Hace un mes el trabajo se duplicó; sin que se duplicaran los ingresos económicos. Pedí préstamos para contratar personal, pago de horas extras y hubo gastos extraordinarios en casa. Dormía y en el sueño me veía en un bar departiendo con amigos, cuando el peso de una mirada me obligó a voltear era una mujer de pelo abundante y ensortijado que alzaba su copa y su ceja. Como si le diese vuelta a la hoja me miraba correr por una vereda desconocida, sembrada de arbustos con espinas y a lo lejos el estridente rumor del mar que parecía estrellarse con algún arrecife. Corría sin saber cómo orientarme y salir. Luego en mi oficina con el escritorio colmado de papeles y acostado boca abajo. Recuerdo que antes de sumergirme en el sueño, vi borrosamente las zapatillas de una mujer y el ruido que hace un cuerpo al recargarse en la cortina metálica. Al mirar sus piernas una mano alzaba su falda. Ella respondía con suspiros entrecortados. En un instante, el individuo levantó la cortina y se introdujo en el local. Retozaban sobre la alfombra sin percatarse de mi presencia. Con la blusa abierta, él destrabó el corpiño y besaba sus pechos. Ella acariciaba su abundante cabellera. Me quedé estupefacto cuando él sacó un delgado puñal que hundió de un golpe.
"¡Estúpida, mil veces estúpida!", le gritaba. "A mí no me engañas. ¿Acaso crees que no me daría cuenta de que tú y el dueño de este sitio tienen amores?" Después de esa exclamación de odio, sacó el puñal del pecho de ella y se abalanzó sobre mí. Cuando me di la vuelta para enfrentarlo, parte de la luz cayó sobre su rostro y con sorpresa vi que se trataba de una mujer. Fue lo último que recuerdo antes de sentir la punta acerada en mi carne y la sangre que corría humedeciendo mi camisa.
La llegada del médico al cuarto interrumpió mis pensamientos. "Le daré el alta", dijo luego de revisarme, y agregó: "No me explico su estado de inconsciencia, ya que la herida no afectó ninguna zona vital."
Tampoco comprendió la tensión muscular en mi expresión ni la crispación de mis manos cuando le pregunté por el cadáver de la mujer.
"¿Cuál mujer, cuál cadáver?", contestó tartamudeando.
"La que mataron frente a mí."
"¿Se siente bien?
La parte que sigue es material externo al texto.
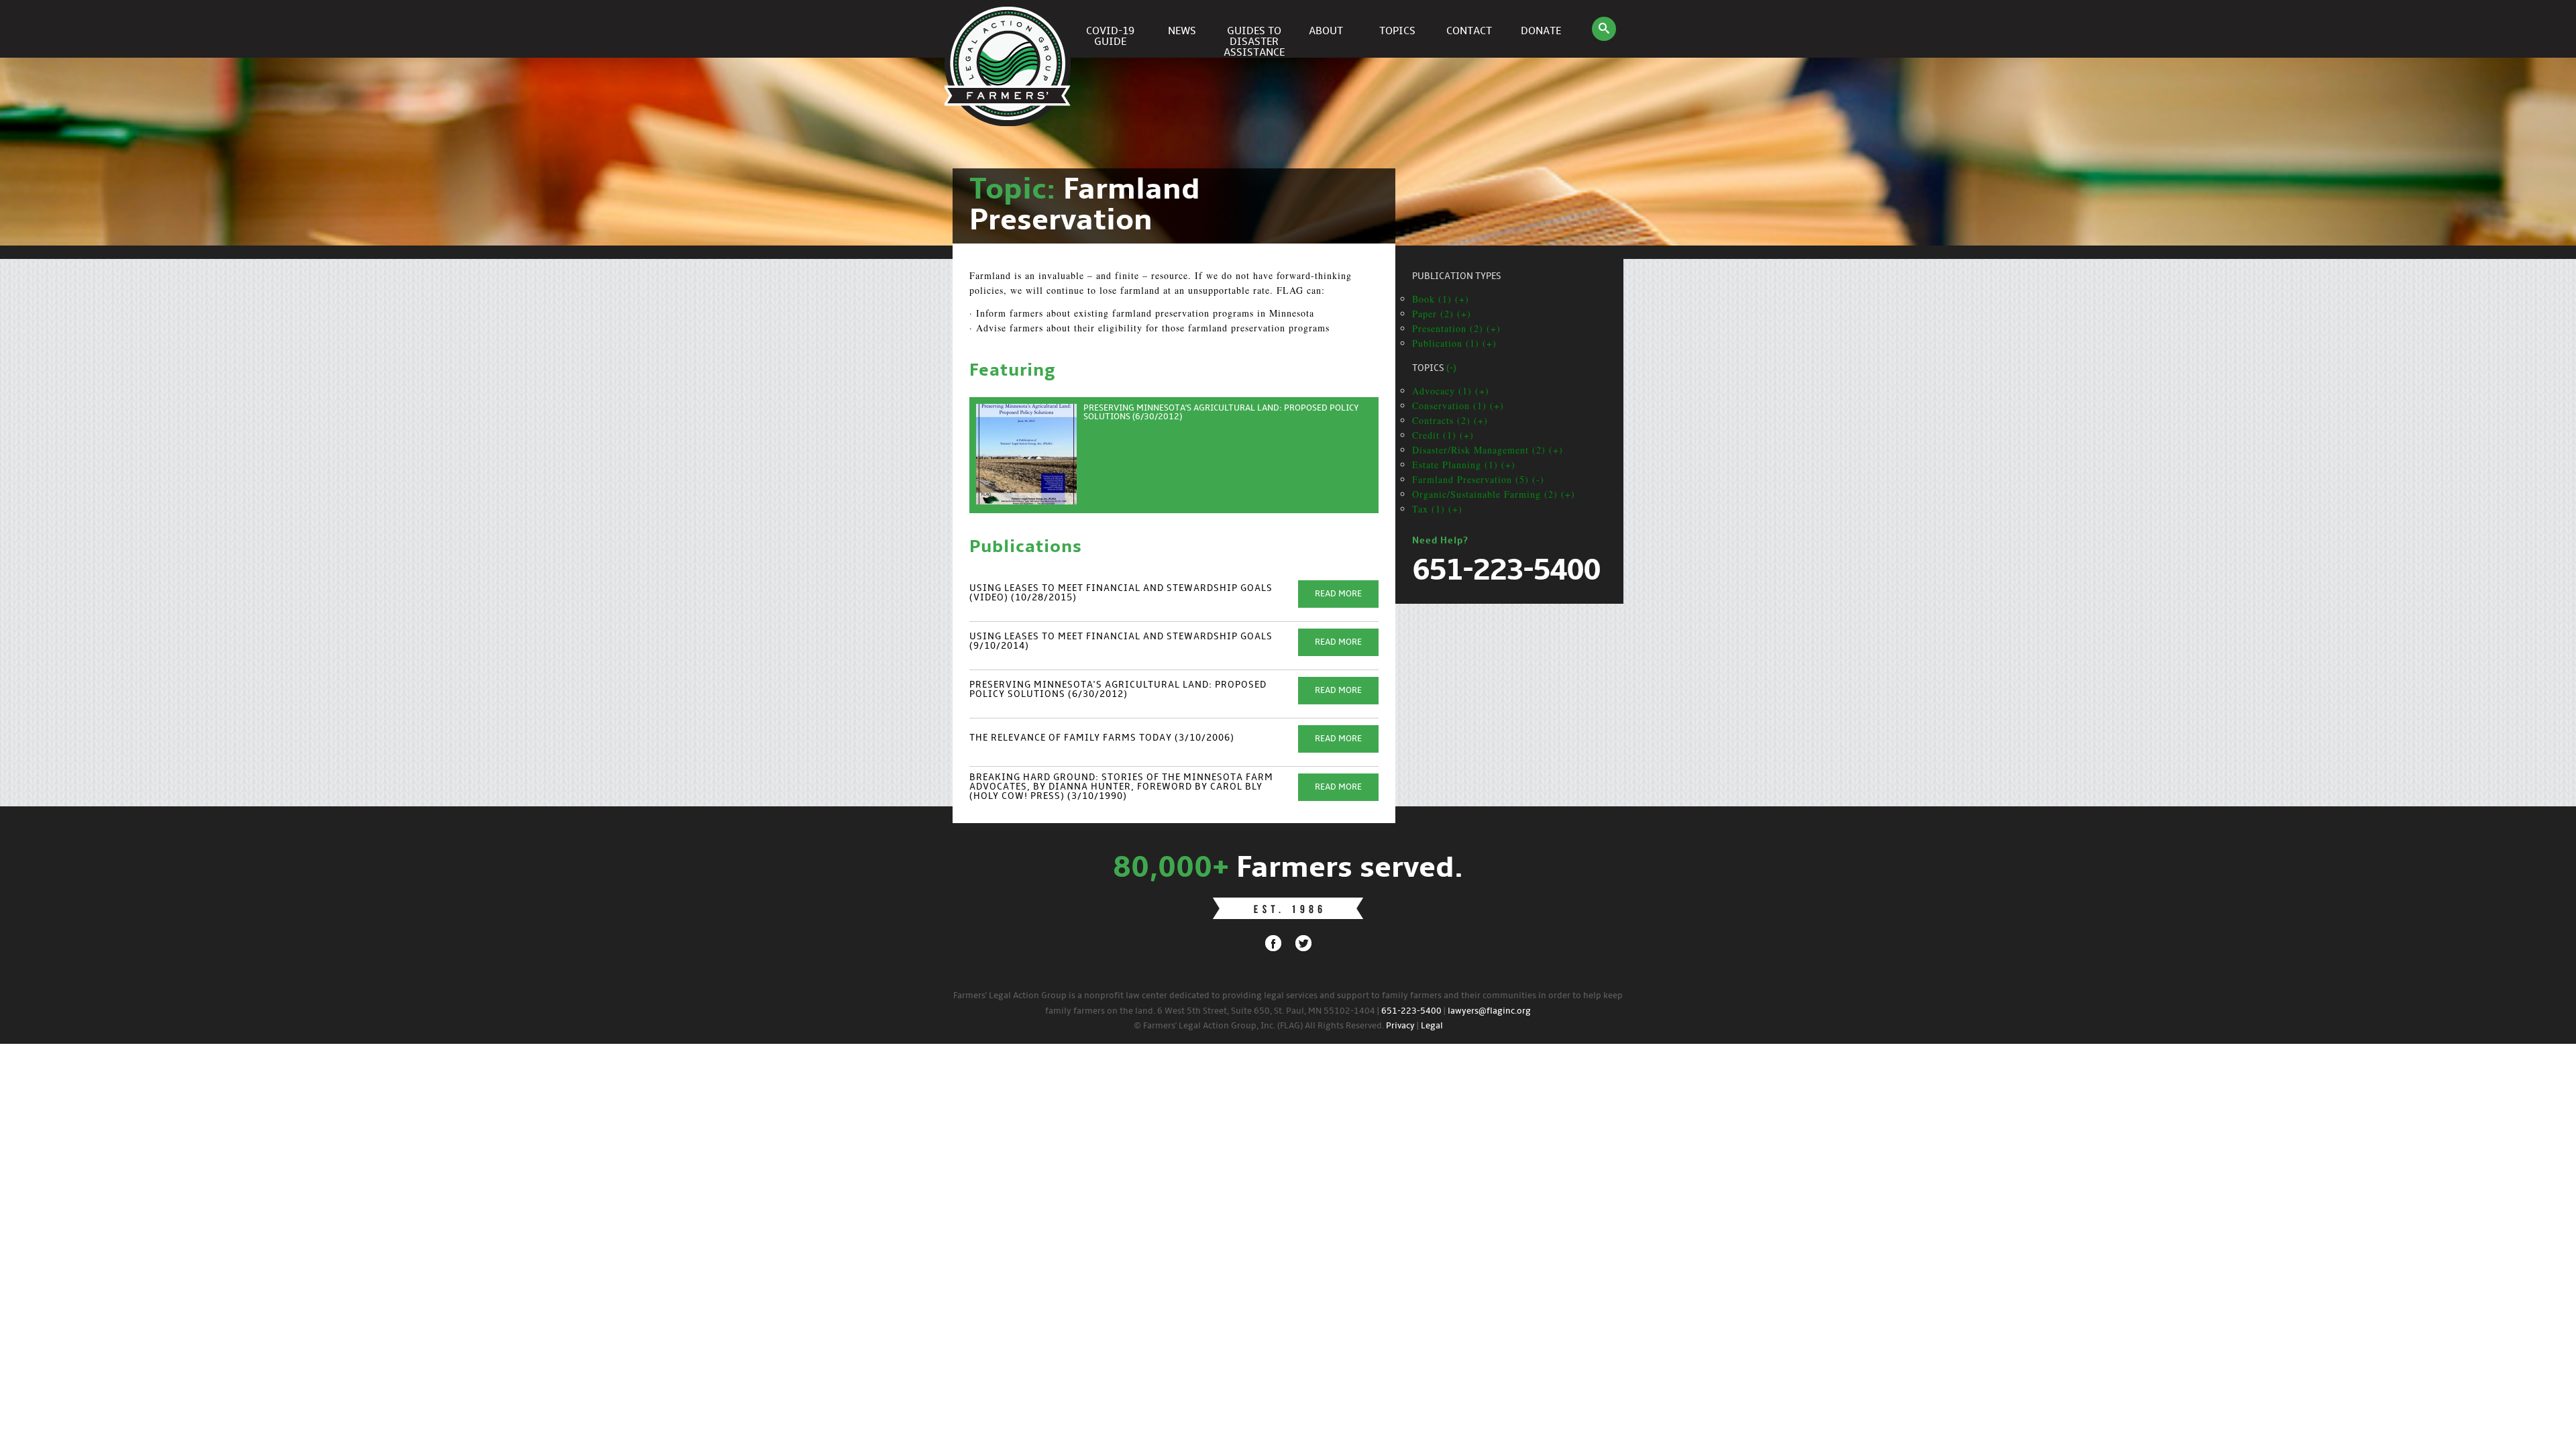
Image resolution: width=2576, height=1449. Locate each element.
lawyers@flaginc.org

No había ningún cadáver, usted estaba solo, tirado sobre un sillón, boca abajo, con parte del estilete clavado muy cerca de la arteria axilar. ¡No había nadie más!", y se retiró moviendo de un lado al otro la cabeza.
Me quedé abrumado. Es cierto, todo un mes trabajando hasta la medianoche, sumergido entre el debe y el haber de mis clientes que insistían en llamar a mi teléfono para saber cuánto tendrían que pagar al ministerio.
Tiempo después, cuando estaban remodelando el despacho, ordené que quitaran el piso de madera para cambiarlo por uno de cerámica. El obrero encontró un pequeño puñal, fino, largo, que parecía de juguete. Miró furtivamente a ambos lados y, sigilosamente, lo escondió debajo de sus ropas.